The Fourth Sunday of Lent is known as “Laetare (Rejoice) Sunday,” expressing the Church’s joy in anticipation of the Resurrection of our Lord. Today’s readings remind us that it is God Who both gives us proper vision in the body as well as in soul and instructs us that we should be constantly on our guard against spiritual blindness.

Scripture lessons summarized:

By describing the anointing of David as the second king of Israel, the first reading, taken from the First Book of Samuel, illustrates how blind we are in our judgments and how much we need God’s help. It reminds us that those whom God involves in his saving plans are not necessarily those whom the world perceives as great. In the second reading, St. Paul reminds the Ephesians of their new responsibility as children of light “to live as children of the light, producing every kind of goodness and righteousness and truth.”

In today’s Responsorial Psalm, (Ps 23), we celebrate the care of God, our Good Shepherd, who keeps us safe in the darkness of this world.

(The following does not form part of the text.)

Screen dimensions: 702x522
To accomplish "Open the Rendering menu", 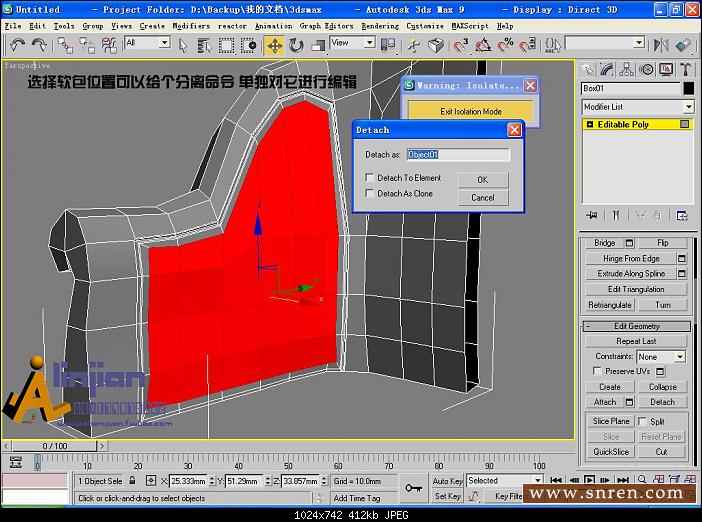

Presenting the miracle of Jesus’ giving of sight to a man born blind, today’s Gospel teaches us the necessity of being willing to have our eyes opened by Faith and warns us that those who assume they see the truth are often blind, while those who acknowledge their blindness are given clear vision. In this episode, the most unlikely person, namely the beggar born blind, receives the light of Faith in Jesus, while the religion-oriented, law-educated Pharisees remain spiritually blind.

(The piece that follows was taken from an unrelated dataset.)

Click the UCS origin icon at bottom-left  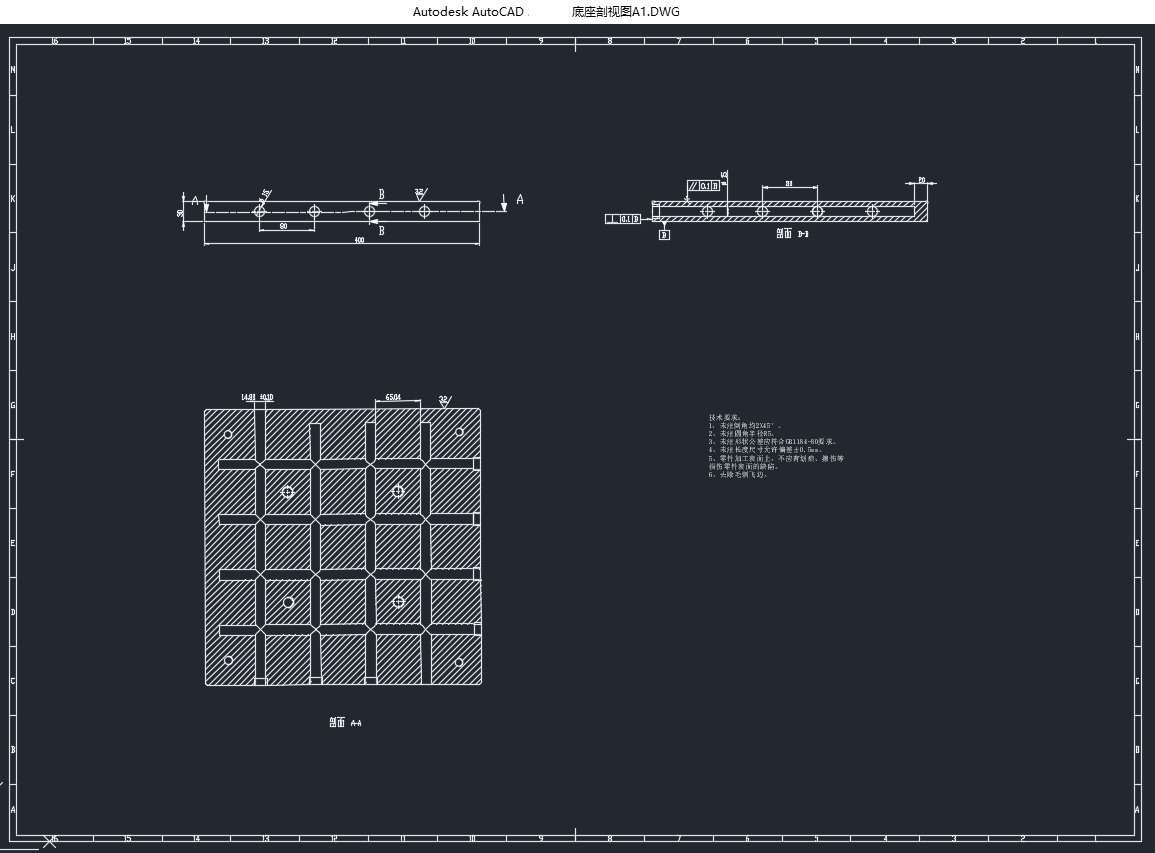click(x=49, y=841)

To live as a Christian is to see and to grow continually, gaining clearer vision about God, about ourselves and about others. Our Lenten prayers and sacrifices should help to heal our spiritual blindness so that we can look at others, see them as children of God, and love them as our own brothers and sisters, saved by the death and Resurrection of Jesus.

Life messages:

1) We need to allow Jesus to heal our spiritual blindness. We all have blind spots — in our marriages, our parenting, our work habits, and our personalities. We are often blind to the presence of the Triune God dwelling within us and fail to appreciate His presence in others. Even practicing Christians can be blind to the poverty, injustice, and pain around them. Let us remember, however, that Jesus wants to heal our blindness. We need to ask him to remove from us the root causes of our blindness: self-centeredness, greed, anger, hatred, prejudice, jealousy, addiction to evil habits, hardness of heart, and the like. Let us pray with the Scottish Bible scholar William Barclay, “God our Father, help us see Christ more clearly, love him more dearly and, follow him more nearly” day by day.

2) We need to get rid of cultural blindness. Our culture also has blind spots. Often it is blind to things like selfless love, happiness, fidelity with true, committed sexual love in marriage, and the value of human life from birth to natural death. Our culture has become anesthetized to the violence, the sexual innuendo, and the enormous suffering in the world around us. Let us counteract this cultural blindness as, with His grace, we experience Jesus dwelling within us and within others, through personal prayer, meditative reading of the Bible, and a genuine Sacramental life.